Output token pricing gets all the attention, but input tokens dominate in agentic workflows. This changes the economics of which model to choose:

Models with larger context windows (GPT-5 at 400K, Claude Opus at 200K) are valuable because they reduce the need for context truncation — but they also encourage agents to pass full context indiscriminately.
Token caching helps. Google's and Anthropic's APIs offer cached input pricing at roughly 50% discount. Architect your agent workflows to hit the cache — reuse conversation prefixes, batch similar requests.
For internal agent loops, consider smaller, cheaper models for the "reading" phases and reserve expensive reasoning models for actual code generation.

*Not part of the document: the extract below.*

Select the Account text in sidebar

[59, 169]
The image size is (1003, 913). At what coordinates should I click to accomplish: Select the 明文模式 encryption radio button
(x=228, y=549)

3. Variance Is the Enemy of Predictability

A single task can consume anywhere from 17,000 to 40,000 reasoning tokens (per the ChatDev data), and 30× variance between runs of the same task (per Stanford). This makes cost estimation fundamentally difficult. Frontier models themselves fail to predict their own token consumption before execution (Pearson's r < 0.15).

Practical mitigations:

Set hard token budgets per task phase, not per task. If review exceeds 100K input tokens, escalate to a human.
Run each task twice with different seeds and take the cheaper result. Given the stochasticity, this often produces the same quality at lower cost.
Monitor token distribution per phase — if review is consuming more than 60% of your budget, something is wrong with your agentic loop design.

The Road Ahead

The tokenomics research points toward a clear research agenda. Current conversational multi-agent architectures — where each agent receives the full dialogue history — are fundamentally wasteful. Future systems will need:

Differentiable token budgets: Agents that can estimate and communicate their expected token consumption before executing, enabling intelligent routing decisions.
Structured agent communication protocols: Rather than passing raw conversation history, agents could exchange structured summaries, diff-like updates, or capability attestations.
Graph-based coordination topologies: Research from MultiAgentBench shows that graph topologies best balance performance against coordination overhead, reducing redundant context passing.

The most important takeaway for engineers: the next generation of cost-efficient agentic systems will not come from cheaper models. They will come from smarter collaboration protocols. The communication tax is a design tax, not a model tax.